§ **TO DO**
Give back exactly the lines starting at the one with "This screenshot has height=685, width=1552." and ending at the last line of the data below. Pictures are not part of the copy.

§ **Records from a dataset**
==============================
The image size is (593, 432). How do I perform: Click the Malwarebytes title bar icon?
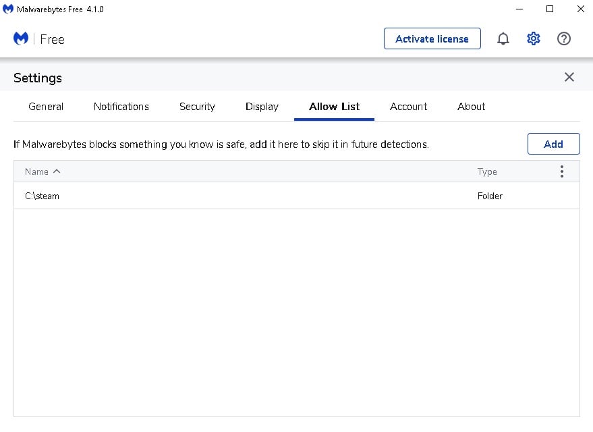click(8, 9)
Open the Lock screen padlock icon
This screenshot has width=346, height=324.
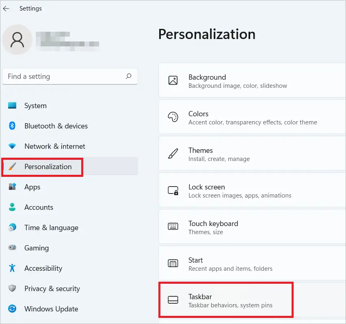[173, 190]
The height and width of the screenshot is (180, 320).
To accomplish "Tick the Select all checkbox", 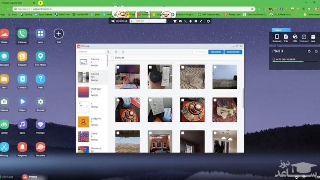I will click(x=113, y=58).
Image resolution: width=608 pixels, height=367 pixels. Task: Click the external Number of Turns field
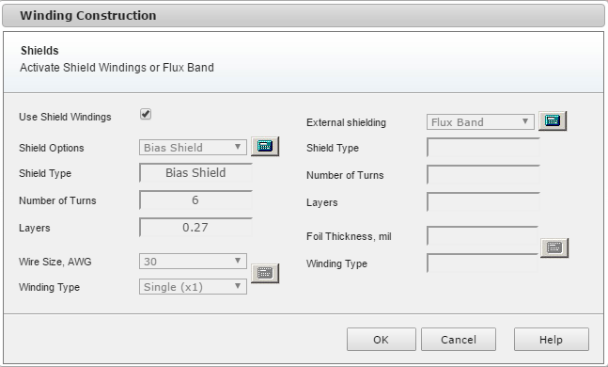click(483, 175)
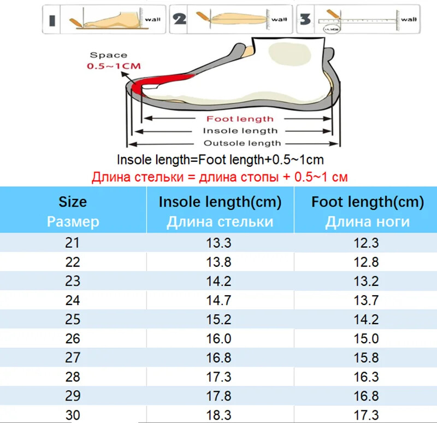Click the 15.2 insole length cell
Viewport: 437px width, 423px height.
click(x=220, y=319)

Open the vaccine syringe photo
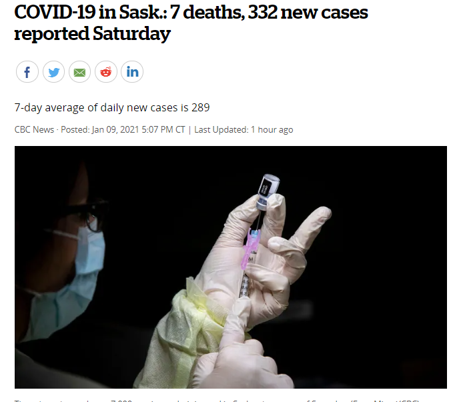[x=231, y=267]
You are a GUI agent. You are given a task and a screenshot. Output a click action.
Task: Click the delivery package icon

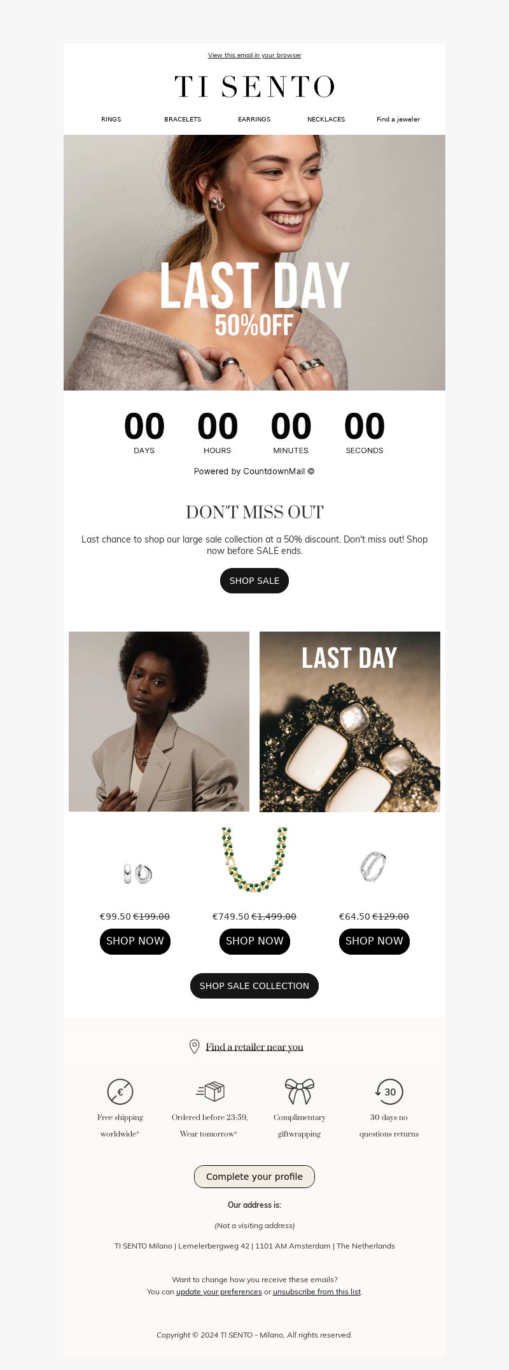pos(210,1091)
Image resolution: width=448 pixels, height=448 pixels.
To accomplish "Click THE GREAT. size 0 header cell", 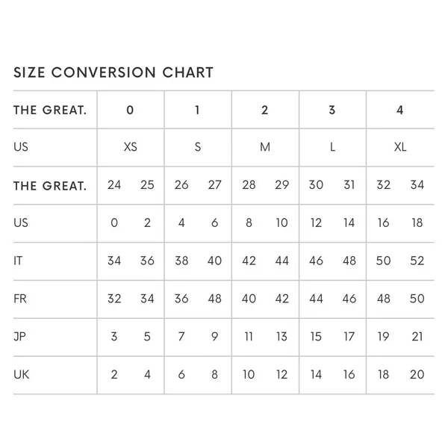I will pyautogui.click(x=130, y=110).
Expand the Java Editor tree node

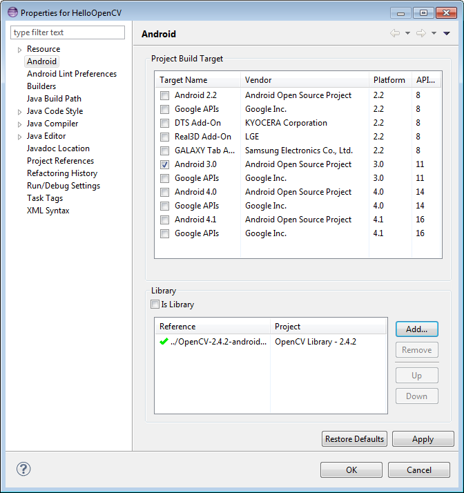pyautogui.click(x=20, y=137)
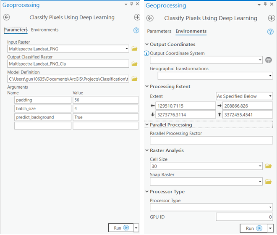
Task: Switch to Parameters tab in right pane
Action: pyautogui.click(x=159, y=31)
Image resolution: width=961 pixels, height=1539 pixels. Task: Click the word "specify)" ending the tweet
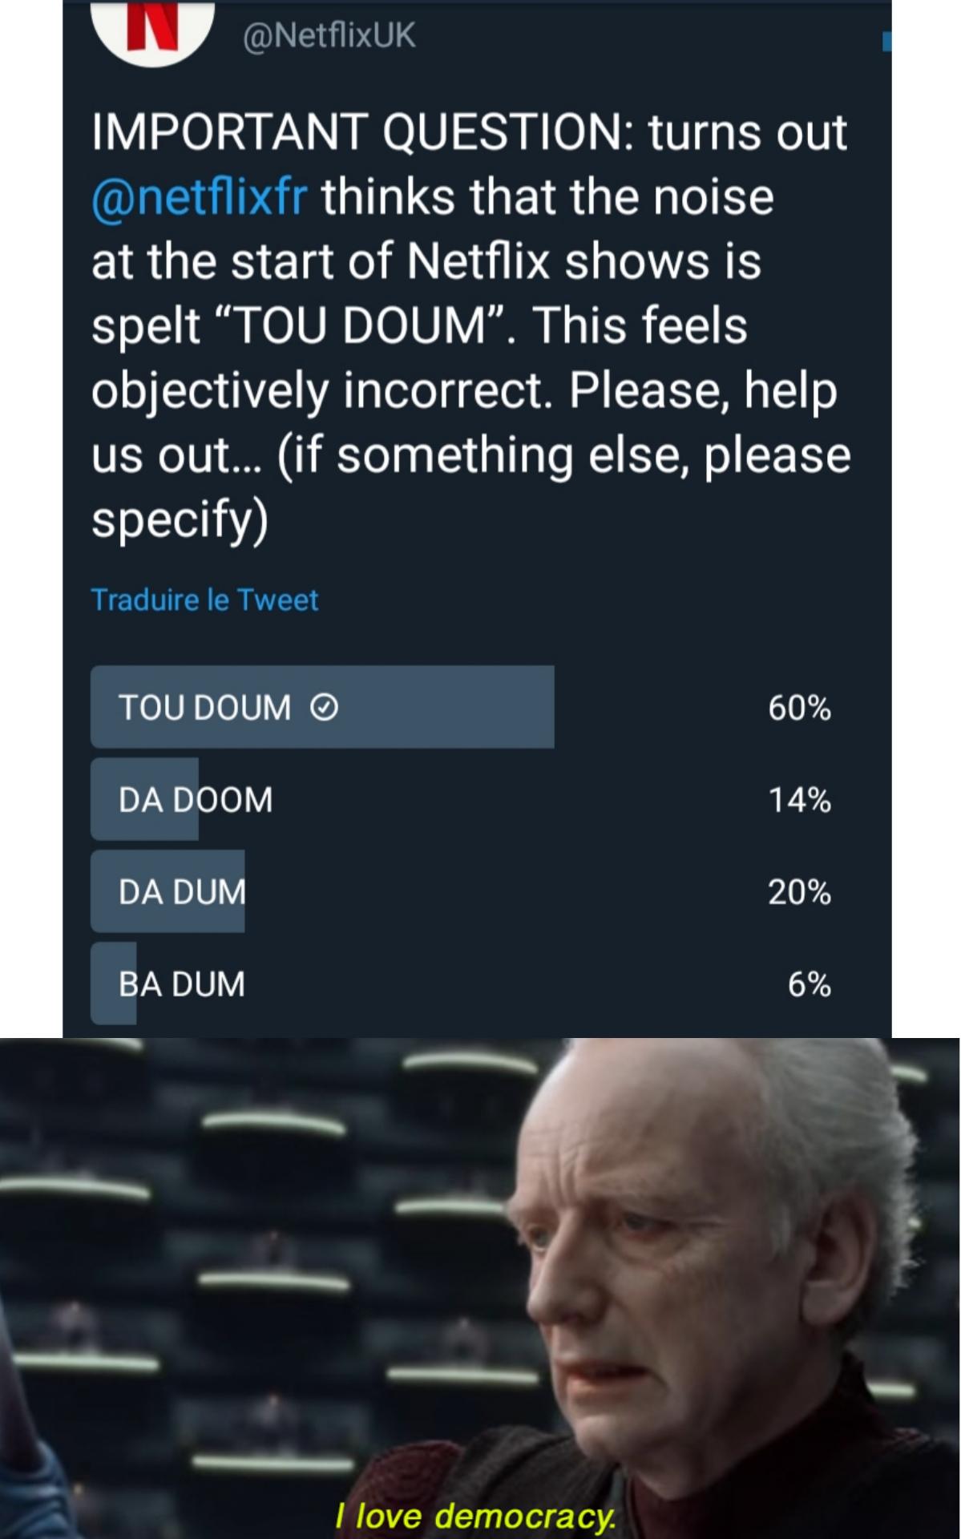pos(180,519)
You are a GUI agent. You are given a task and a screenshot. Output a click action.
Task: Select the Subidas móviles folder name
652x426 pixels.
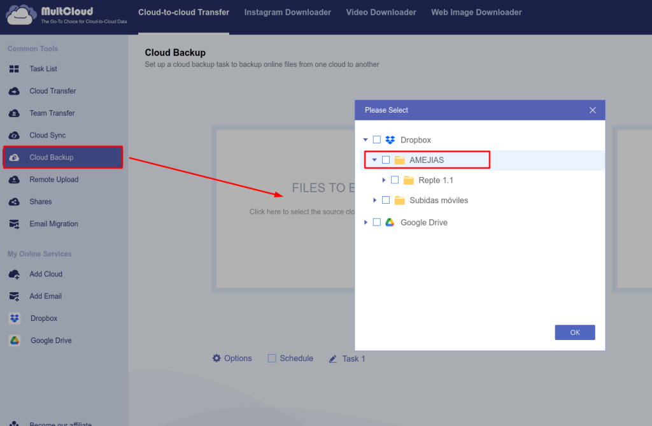click(x=439, y=201)
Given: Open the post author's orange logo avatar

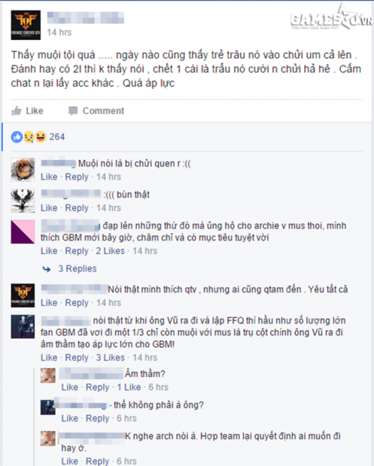Looking at the screenshot, I should pos(26,25).

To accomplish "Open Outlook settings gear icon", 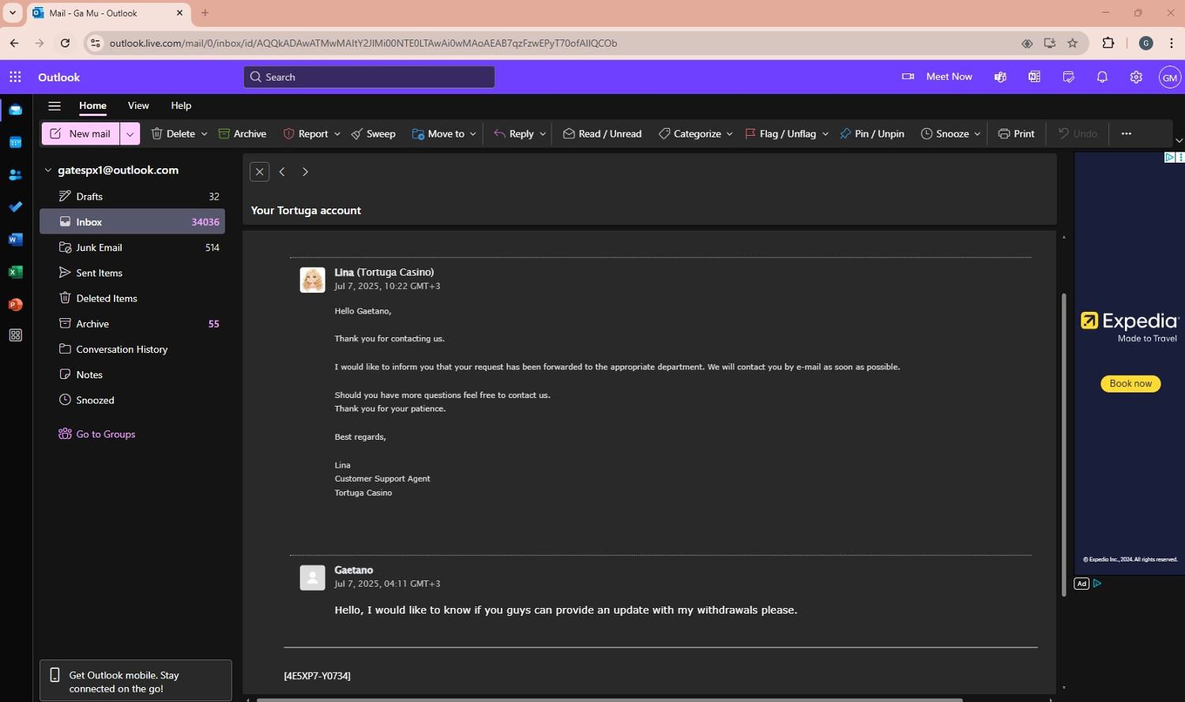I will click(x=1136, y=77).
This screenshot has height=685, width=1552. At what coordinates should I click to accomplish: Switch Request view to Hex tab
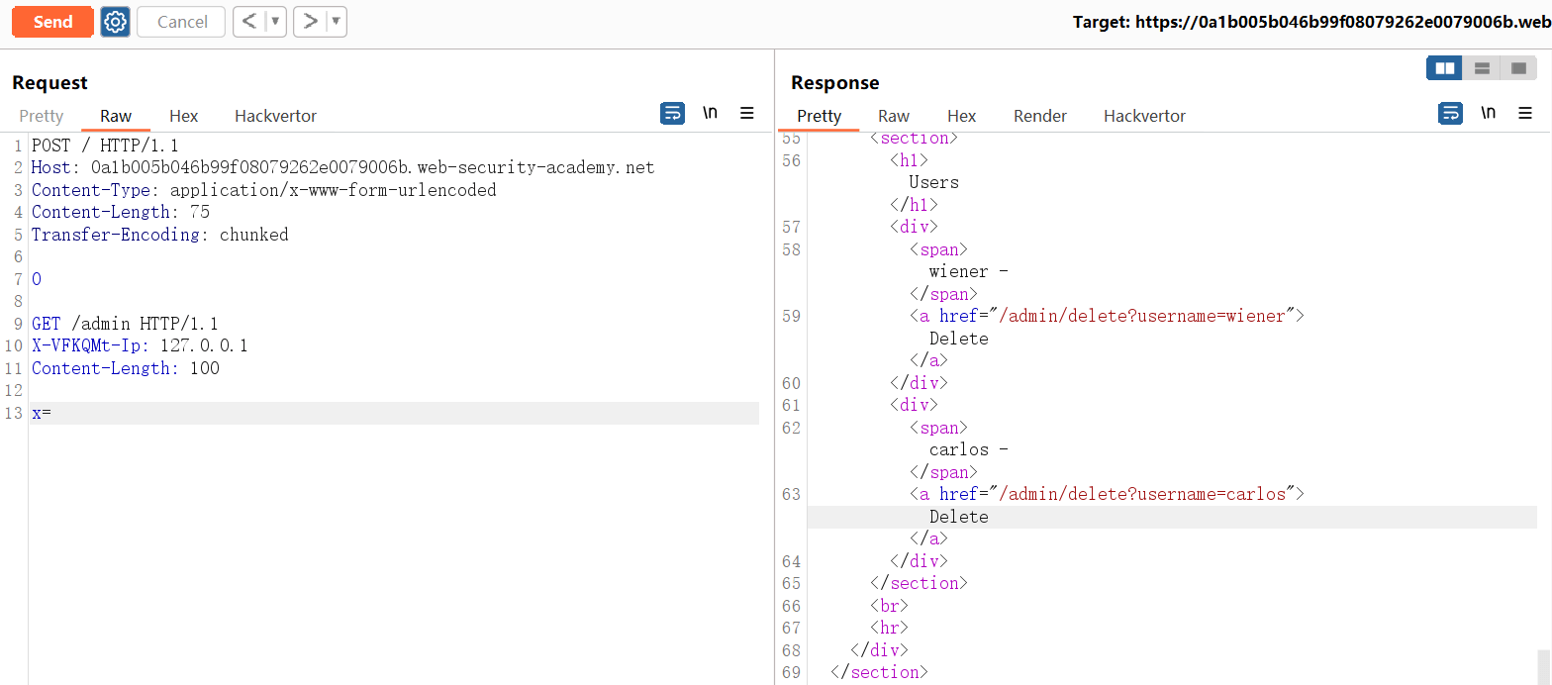pos(183,116)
==============================
§ **THE ANSWER**
This screenshot has height=685, width=1552. At what coordinates should I click to accomplish: Switch Request view to Hex tab
pos(183,116)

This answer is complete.